Unter der Bühne angekommen, fällt der Blick auf eine riesige ausgehobene Wanne, in der locker drei Elefanten sitzen könnten. Statt den Rüsseltieren befinden sich aber zwei ebensogrosse Bühnenelemente in der Wanne. Ein Drittes wurde an einer Stelle nach oben unter die Bühnendecke geliftet.

Wenn möglich, wird recycelt. Die Bühnendecke ist zum Teil aus den selben Gerüsten, aus denen das vorher erwähnte Container-Schiff gebaut war. Schienen am Rand der Wanne ermöglichen es, die verschiedenen Bühnenelemente zu rotieren. So können die Techniker während dem Stück ein Bühnenelement im Erdboden versenken und wenig später ein anderes hervorholen.

Waschmaschinen und Mikrowellen

Eines der Elemente ist eine Zeitmaschine, die allerdings noch nicht an Ort und Stelle ist. Wenige Meter neben der Treppe, die uns wieder ans Tageslicht führt, sitzen zwei Arbeiter auf einem Gerüst aus Waschmaschinen und Mikrowellen. Das Baumaterial für die Zeitmaschine stammt aus Alteisensammlungen und Brockenstuben. Eine grosse Uhr mit mehreren Zifferblättern liegt am Boden und wartet darauf, montiert zu werden.

Oberhalb des Waschmaschinenzirkels sind Sitzschalen für die Schauspieler angebracht. Der Weg von der Zeitmaschine zu den Tribünen führt durch die Werkstatt. Sie wird zusammen mit dem gemieteten Kran jeweils zuerst aufgebaut.

Vergangenen Herbst zügelte die Gassenschau-Crew mit ihrer neusten Produktion «Sektor 1» von Winterthur nach Olten SüdWest. Seit Anfang März sind die Aufbauarbeiten gleich neben dem Segelflugplatz Gheid in vollem Gange.

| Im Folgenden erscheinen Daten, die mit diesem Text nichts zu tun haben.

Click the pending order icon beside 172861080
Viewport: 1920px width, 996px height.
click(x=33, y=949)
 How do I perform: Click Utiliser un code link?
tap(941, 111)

Ein Vorteil, dass man schon weiss, wie das Areal in etwa später aussehen wird. Vor der Premiere einer neuen Produktion sind die Nerven des rund 100-Kopf grossen Teams immer sehr angespannt. Für die Premiere in Olten sind die Verantwortlichen guten Mutes. «Die Produktion entwickelt sich mit jeder Saison weiter.

Am Anfang steht nur das Stück, dann kommen mit jeder Show neue Ideen und neue Requisiten dazu. Unser Baby beginnt erst zu wachsen», sagt Catherine Bloch, die Kommunikationsverantwortliche von Karl’s kühner Gassenschau.

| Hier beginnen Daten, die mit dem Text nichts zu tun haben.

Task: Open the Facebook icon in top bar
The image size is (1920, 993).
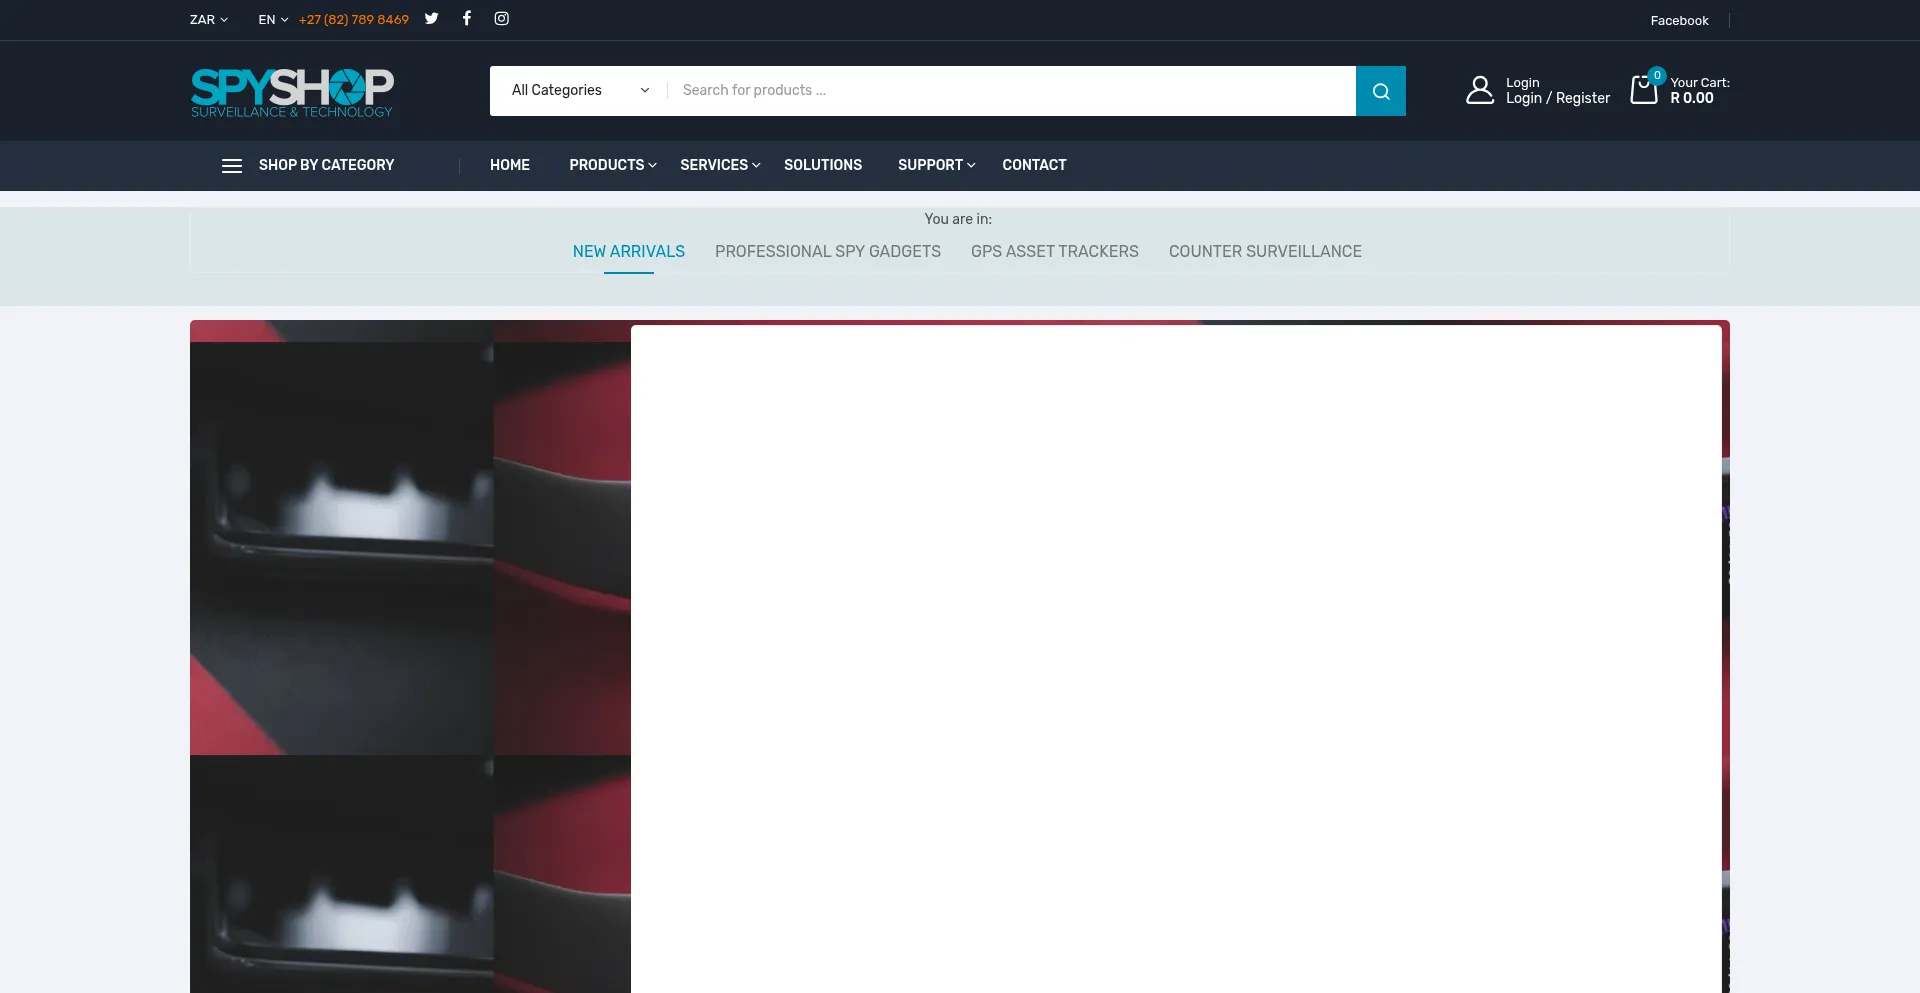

Wie ein nicht endendes Lager

Das aufgeschüttete Gelände ist noch nicht festgetreten. Durch die vielen Regenfälle sinken die Schuhe ein. Die Verantwortlichen hoffen, dass es jetzt ein paar Tage trocken bleibt, damit die Bühne betoniert und anschliessend mit Rasen überzogen werden kann.

Auf den 1400 Besucher fassenden Tribünen werkelt ein Arbeiter. Das RAV hat ihn vermittelt. Den Job auf der Theaterbaustelle nahm er gerne an. Momentan sind rund 20 bis 30 Arbeiter auf dem Gelände. Viele gehören schon seit Jahren zur Crew, einige haben auch einen der vielen Wohnwägen bezogen.

Ein Gassenschau-Crew-Koch sorgt während der strengen Aufbau-Zeit für regelmässige Mahlzeiten. «Das ist ein bisschen wie im Lager», sagt Bloch. Nur, dass das Lager fast ein halbes Jahr dauert. Ende April soll das Gelände soweit fertig sein, dass geprobt werden kann. Am 22. Mai ist Premiere.